### Zitierter Text
© JUNGE FREIHEIT Verlag GmbH & Co.  www.jungefreiheit.de  04/12 20. Januar 2012

„Die Verräter besiegen“
Syrien: Arabische Beobachter sehen das Land unaufhaltsam in einen Bürgerkrieg gleiten / Trotz internationaler Kritik setzt Assad seinen rigiden Kurs fort
Marc Zöllner

Als Anwar Malek sein Flugzeug in der katarischen Hauptstadt Doha verließ, trug er noch immer die orangene Warnweste der Beobachtermission der Arabischen Liga. Fluchtartig habe er das Land verlassen müssen, berichtete der algerische Schriftsteller später dem Sunday Telegraph, er sei mit dem Tod bedroht und mit Nacktfotos erpreßt worden. Sein Auftrag, zusammen mit 165 anderen Abgesandten arabischer Staaten einen menschenrechtskonformen Umgang des syrischen Militärs mit Aufständischen und Demonstranten zu überwachen, schien ohnehin auf wacklige Beine gestellt. Doch was die Emissäre in der Stadt Homs vorfanden, überraschte selbst Hartgesottene.

„Eigentlich sollten wir die Friedensbemühungen überwachen“, so Malek. „Hingegen mußten wir zusehen, wie Menschen von Polizei, Militär und Schabiha-Milizen getötet, zusammengeschlagen und verhaftet worden sind.“ Mit Genickschüssen hingerichtete Deserteure habe er vorgefunden, ebenso erschossene oder dem Hunger überlassene Kinder. Seinen Vorgesetzten hierüber berichten durfte er freilich nicht. „Unsere Mobiltelefone wurden blockiert“, erzählte der Algerier nach seiner Ankunft in Doha den Journalisten. „Wir durften weder E-Mails noch soziale Netzwerke wie Facebook nutzen.“

Daß Syrien unaufhaltsam in einen Bürgerkrieg gleitet, dessen ist sich Malek nun sicher. Die Stadt Homs, eines der Zentren der Aufstände, gilt seit Mai letzten Jahres als belagert, von den landesweit geschätzten 7.000 Toten wurden allein in der Millionenmetropole nahe der libanesischen Grenze weit über 1.800 Verluste verzeichnet. Unzählige Freiwillige brachen von hier aus in den Süden der Türkei auf, um sich dem bewaffneten Widerstand, der „Freien Syrischen Armee“ (FSA, JF 46/11), anzuschließen, darunter mit Mustafa Ahmed al-Scheich einer der höchstrangigen Generäle des syrischen Militärapparates. In der Nacht zum Montag wechselte nun auch der Parlamentsabgeordnete für Homs, Imad Ghalioun, zusammen mit seinem Kollegen Nawaf al-Bashir die Fronten.

Seit dem Beginn der Unruhen in Syrien im März 2011 sollen bereits über 40.000 Soldaten zur FSA desertiert sein. Um den Aufstand gegen das Regime von Baschar al-Assad künftig besser koordinieren zu können, würde in den nächsten Tagen ein Militärrat unter Führung Ahmed al-Sheichs gegründet, so ein Sprecher der Rebellen. Erste „Erfolge“ sind indes schon zu verzeichnen: So konnten Partisanen im Norden des Landes einen für die syrischen Streitkräfte bestimmten Tanklastzug in die Luft sprengen. Die „Brigade der Märtyrer von Tell Kalakh“ wiederum, eine im Norden Libanons stationierte Einheit der FSA, habe bereits mehrere Panzer zerstören können.

### Daten
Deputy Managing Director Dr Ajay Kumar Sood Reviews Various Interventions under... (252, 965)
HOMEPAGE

### Kurze Übung 1
Wie viele Soldaten sollen laut dem Artikel über Syrien seit Beginn der Unruhen im März 2011 zur FSA desertiert sein?
### Kurze Übung 2
Kopiere bitte aus dem Artikel über Syrien die Passage von „Seit dem Beginn“ bis einschließlich „Panzer zerstören können.“ ohne jede Änderung.

### Vollständige Antwort 1
Über 40.000 Soldaten.

### Vollständige Antwort 2
Seit dem Beginn der Unruhen in Syrien im März 2011 sollen bereits über 40.000 Soldaten zur FSA desertiert sein. Um den Aufstand gegen das Regime von Baschar al-Assad künftig besser koordinieren zu können, würde in den nächsten Tagen ein Militärrat unter Führung Ahmed al-Sheichs gegründet, so ein Sprecher der Rebellen. Erste „Erfolge“ sind indes schon zu verzeichnen: So konnten Partisanen im Norden des Landes einen für die syrischen Streitkräfte bestimmten Tanklastzug in die Luft sprengen. Die „Brigade der Märtyrer von Tell Kalakh“ wiederum, eine im Norden Libanons stationierte Einheit der FSA, habe bereits mehrere Panzer zerstören können.